And as he strode onto the veranda of the Getty Center, the sun warmed the museum's travertine marble walls until they looked as if they had been quarried from the same pit that gave the Florentines the hunk known as Michelangelo's David.
     The Getty--with its synthesis of chiseled old-world stone and sleek twenty-first-century design--seemed like a telling backdrop for an encounter with the hunk best known as George of the Jungle.   After all, Brendan Fraser is what the men in the lab coats would call a hybrid, like an SUV with a race-car engine.  For the Fraser 2000 boasts the rugged good looks and versatility of an old studio-system star--the sort who might be told to swashbuckle on Monday and pratfall on Tuesday.  But as I soon learn, the 31-year-old leading man also has a bit of artiste under his hooded brow.  And it is this Inner Spacey that is forever amping him up to make art films and risky choices like playing Brick in an upcoming London stage production of Cat on a Hot Tin Roof.
     
As with any prototype, however, the shock of the new can be off-putting. Around Hollywood the mere mention of the Fraser brand name all too often prompts an arched eyebrow, a dismissive remark usually involving the word Velveeta and a nagging belief that he is a synthetic movie star--i.e., the beneficiary of (rather than the catalyst for) the box-office success of such by-the-numbers entertainments as The Mummy.
"Brendan, what's the difference between an albumen and a gelatin print?"
      Silly reporter, tricks are for kids! Fraser effortlessly explains the difference between the two chemical processes and the way each alters the look of a photograph.  He does not stop there, however.  An avid photographer with a darkroom in his house and more than twenty cameras in his arsenal, he fives me a tutorial on the composition of the images before us.  

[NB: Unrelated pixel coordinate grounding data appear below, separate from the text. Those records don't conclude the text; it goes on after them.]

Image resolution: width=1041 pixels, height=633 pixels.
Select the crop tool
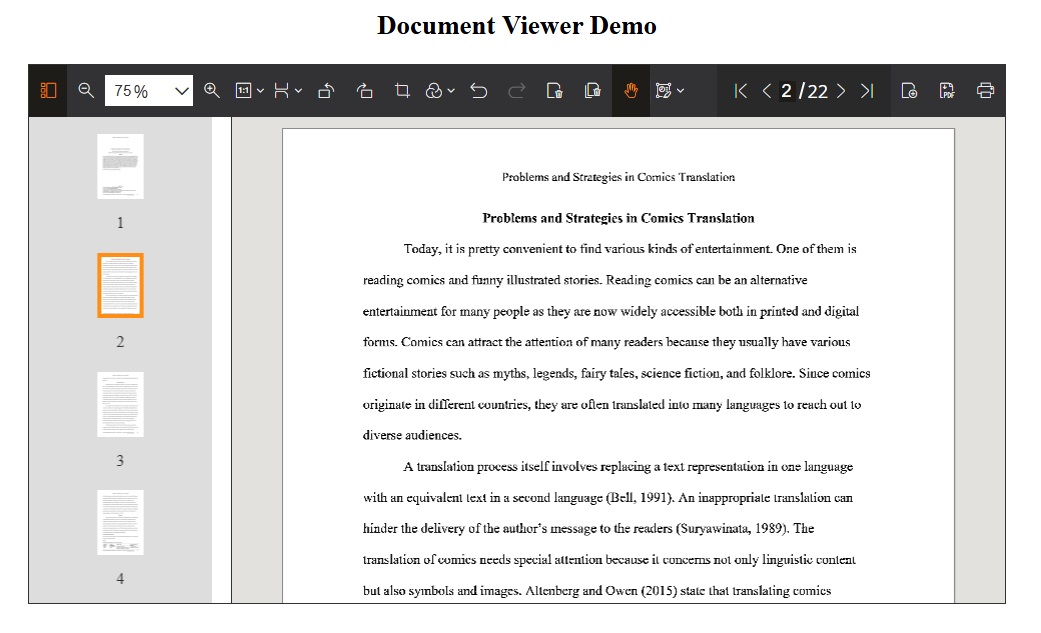[402, 91]
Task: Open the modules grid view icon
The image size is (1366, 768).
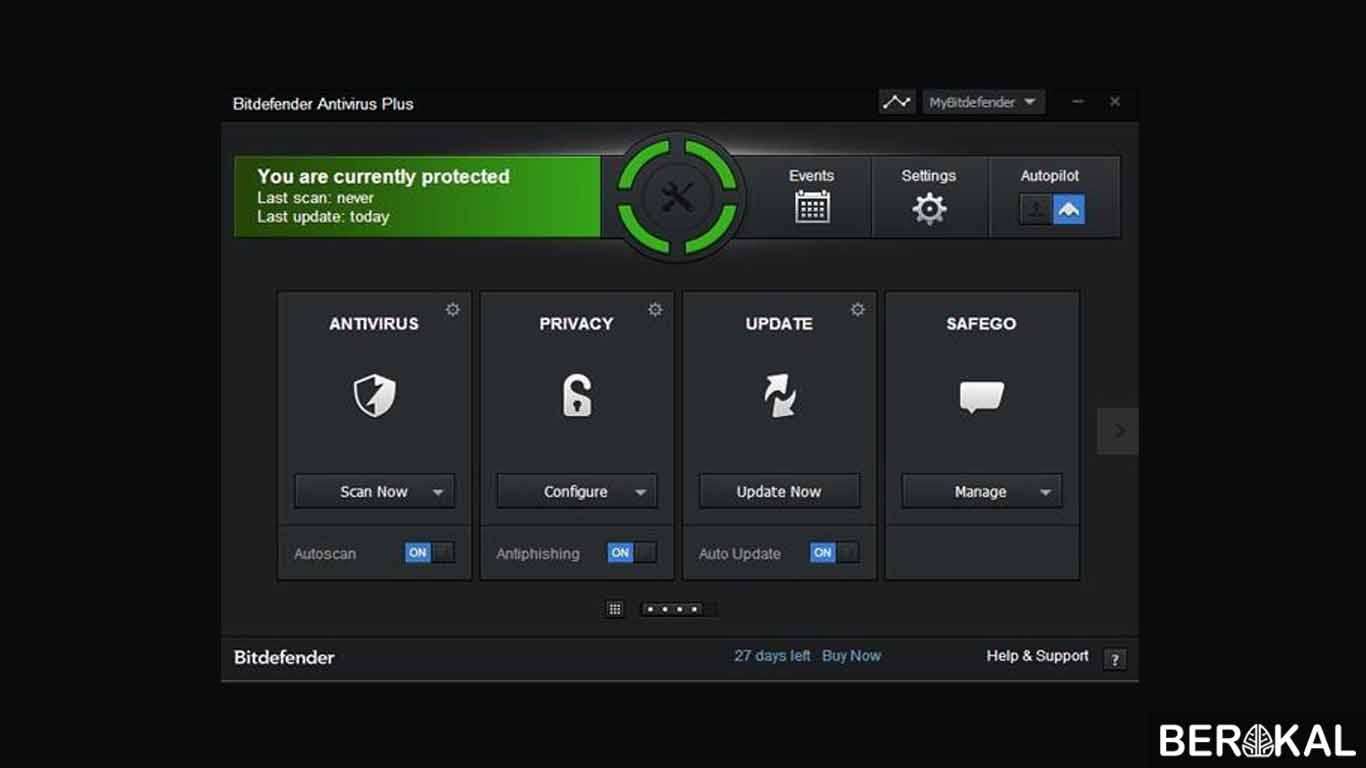Action: click(615, 608)
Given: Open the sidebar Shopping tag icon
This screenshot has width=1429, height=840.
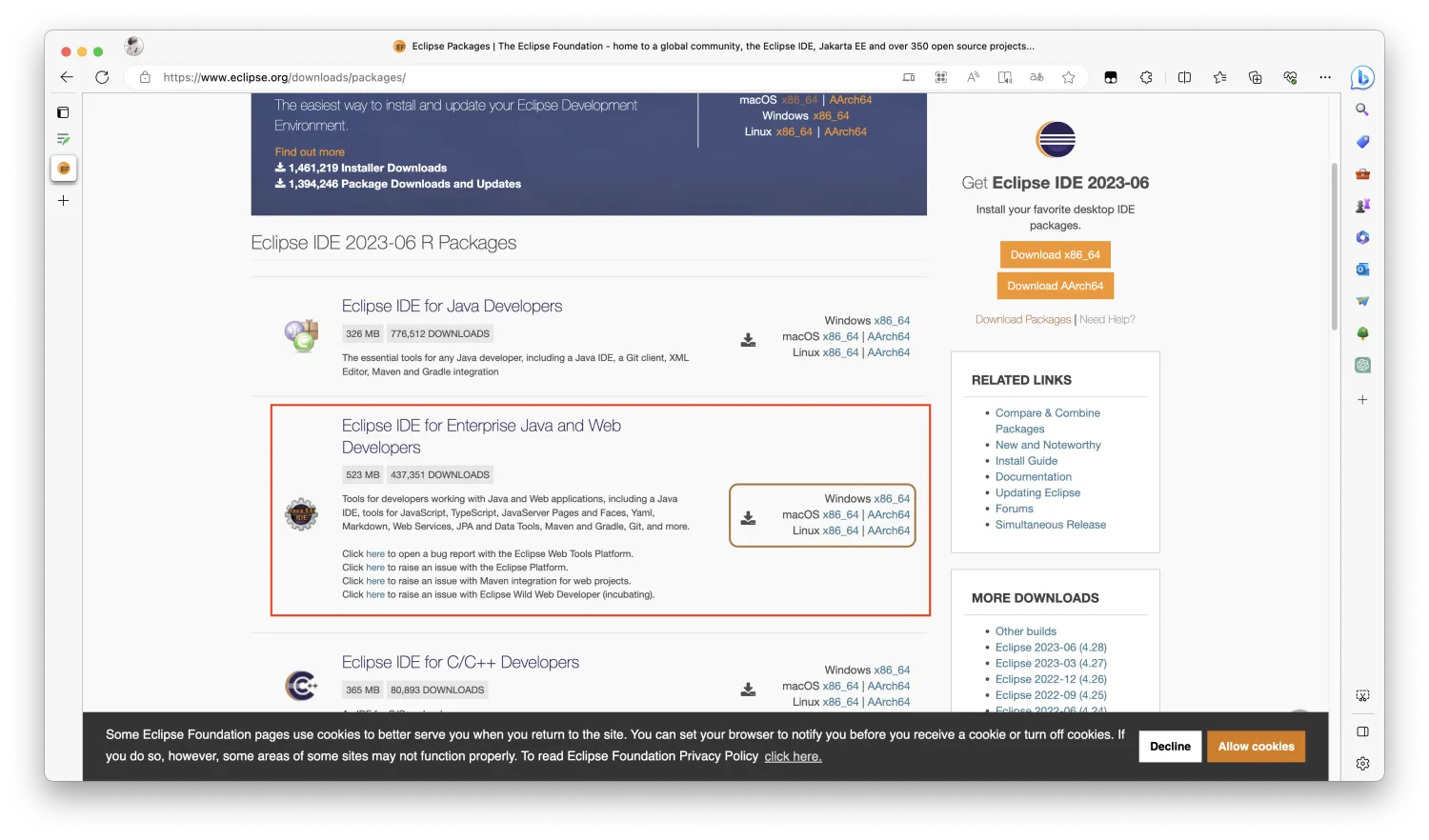Looking at the screenshot, I should pyautogui.click(x=1362, y=142).
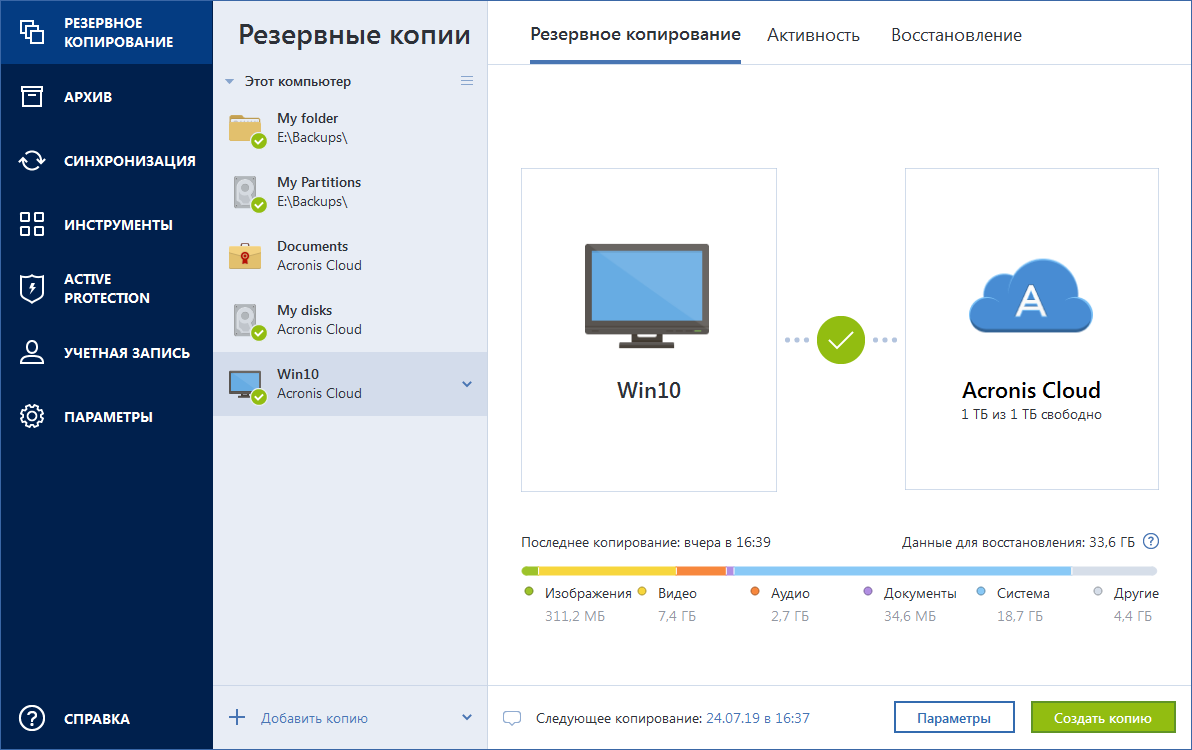Open the list options hamburger near Этот компьютер

click(466, 81)
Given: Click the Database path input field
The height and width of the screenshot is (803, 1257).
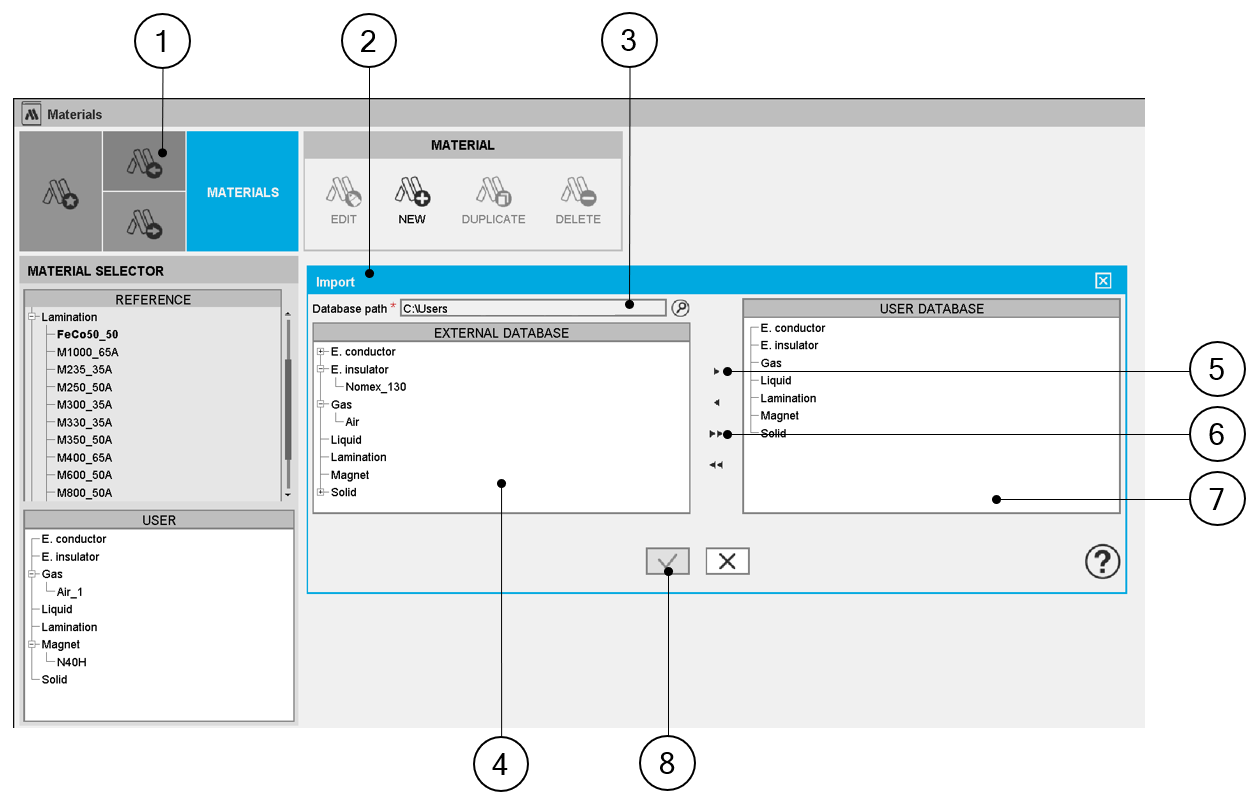Looking at the screenshot, I should (532, 309).
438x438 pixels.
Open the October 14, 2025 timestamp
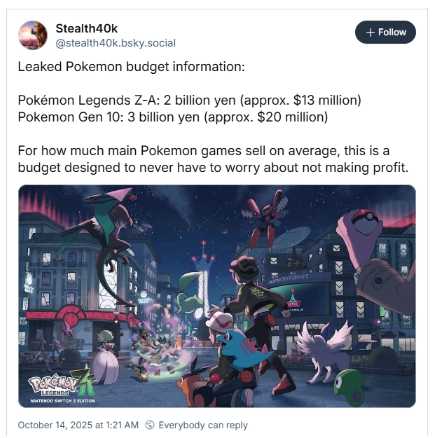78,425
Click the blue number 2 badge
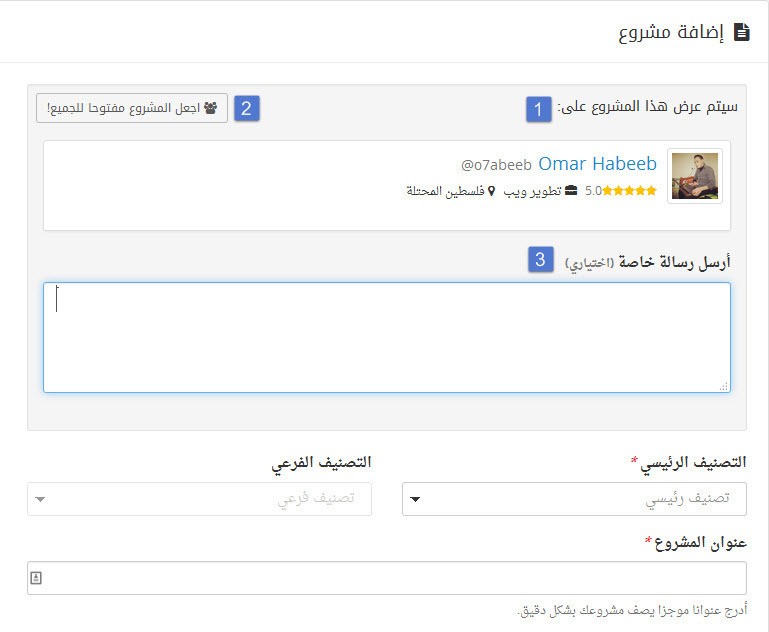Viewport: 769px width, 632px height. (247, 108)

     It dawns on me that if I had spent a little less time staring down girls' sundresses in art-history class (and instead worked as a janitor to underwrite my undergraduate theater career as my museum buddy did), I too might be pulling down $12 million a picture, and living in the hills with a blonde wife whose name, Afton, evokes the Scottish river that Robbie Burns sang about.  But after talking to Fraser's colleagues, I learn that it was more than drive that got him in the door and through a fallow period in the mid-'90s, when big studio flops like Mrs. Winterbourne and forgettable art films like
The Passion of Darkly Noon left his career totally cold.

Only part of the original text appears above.